Task goal:
Copy out each of the following records line for line, without changing anything.

Supplied material:
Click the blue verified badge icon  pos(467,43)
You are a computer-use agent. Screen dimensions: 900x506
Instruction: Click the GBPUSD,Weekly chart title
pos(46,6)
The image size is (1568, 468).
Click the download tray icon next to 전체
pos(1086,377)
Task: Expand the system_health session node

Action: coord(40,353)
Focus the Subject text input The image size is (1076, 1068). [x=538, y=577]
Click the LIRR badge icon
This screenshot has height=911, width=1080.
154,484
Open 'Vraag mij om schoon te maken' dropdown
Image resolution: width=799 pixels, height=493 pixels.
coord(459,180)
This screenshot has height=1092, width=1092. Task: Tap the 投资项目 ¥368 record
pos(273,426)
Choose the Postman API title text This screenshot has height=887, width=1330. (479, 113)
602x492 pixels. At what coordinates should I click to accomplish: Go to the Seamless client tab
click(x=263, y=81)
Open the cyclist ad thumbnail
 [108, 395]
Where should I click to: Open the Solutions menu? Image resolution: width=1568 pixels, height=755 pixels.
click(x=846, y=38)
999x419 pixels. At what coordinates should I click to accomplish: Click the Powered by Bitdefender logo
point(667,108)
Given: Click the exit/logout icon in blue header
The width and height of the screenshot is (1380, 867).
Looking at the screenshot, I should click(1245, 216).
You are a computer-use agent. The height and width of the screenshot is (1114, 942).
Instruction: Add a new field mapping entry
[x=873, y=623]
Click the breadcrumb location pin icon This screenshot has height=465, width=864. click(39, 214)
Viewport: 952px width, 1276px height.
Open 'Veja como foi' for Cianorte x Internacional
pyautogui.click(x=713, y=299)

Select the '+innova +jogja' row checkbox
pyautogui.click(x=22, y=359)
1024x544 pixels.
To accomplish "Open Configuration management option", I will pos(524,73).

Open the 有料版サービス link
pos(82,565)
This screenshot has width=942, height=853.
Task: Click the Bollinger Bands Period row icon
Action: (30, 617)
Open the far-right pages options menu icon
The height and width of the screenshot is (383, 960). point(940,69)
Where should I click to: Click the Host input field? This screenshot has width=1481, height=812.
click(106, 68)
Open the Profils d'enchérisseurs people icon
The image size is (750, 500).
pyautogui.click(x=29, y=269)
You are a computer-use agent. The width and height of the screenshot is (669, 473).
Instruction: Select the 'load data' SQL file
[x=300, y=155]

Response:
Click the blue verified badge icon  pos(467,43)
You are a computer-use agent. Screen dimensions: 900x506
Instruction: Click the GBPUSD,Weekly chart title
pos(46,6)
The image size is (1568, 468).
Click the download tray icon next to 전체
pos(1086,377)
Task: Expand the system_health session node

Action: coord(40,353)
Focus the Subject text input The image size is (1076, 1068). [x=538, y=577]
Click the LIRR badge icon
This screenshot has height=911, width=1080.
154,484
Open 'Vraag mij om schoon te maken' dropdown
Image resolution: width=799 pixels, height=493 pixels.
coord(459,180)
This screenshot has height=1092, width=1092. Task: Tap the 投资项目 ¥368 record
pos(273,426)
Choose the Postman API title text This screenshot has height=887, width=1330. (479, 113)
602x492 pixels. At what coordinates should I click to accomplish: Go to the Seamless client tab
click(x=263, y=81)
Open the cyclist ad thumbnail
 [108, 395]
Where should I click to: Open the Solutions menu? Image resolution: width=1568 pixels, height=755 pixels.
click(x=846, y=38)
999x419 pixels. At what coordinates should I click to accomplish: Click the Powered by Bitdefender logo
point(667,108)
Given: Click the exit/logout icon in blue header
The width and height of the screenshot is (1380, 867).
Looking at the screenshot, I should click(1245, 216).
You are a computer-use agent. The height and width of the screenshot is (1114, 942).
Instruction: Add a new field mapping entry
[x=873, y=623]
Click the breadcrumb location pin icon This screenshot has height=465, width=864. click(39, 214)
Viewport: 952px width, 1276px height.
Open 'Veja como foi' for Cianorte x Internacional
pyautogui.click(x=713, y=299)

Select the '+innova +jogja' row checkbox
pyautogui.click(x=22, y=359)
1024x544 pixels.
To accomplish "Open Configuration management option", I will pos(524,73).

Open the 有料版サービス link
pos(82,565)
This screenshot has width=942, height=853.
Task: Click the Bollinger Bands Period row icon
Action: (30, 617)
Open the far-right pages options menu icon
The height and width of the screenshot is (383, 960). point(940,69)
Where should I click to: Click the Host input field? This screenshot has width=1481, height=812.
click(106, 68)
Open the Profils d'enchérisseurs people icon
The image size is (750, 500).
pyautogui.click(x=29, y=269)
You are a computer-use agent. The width and height of the screenshot is (669, 473).
Instruction: Select the 'load data' SQL file
[x=300, y=155]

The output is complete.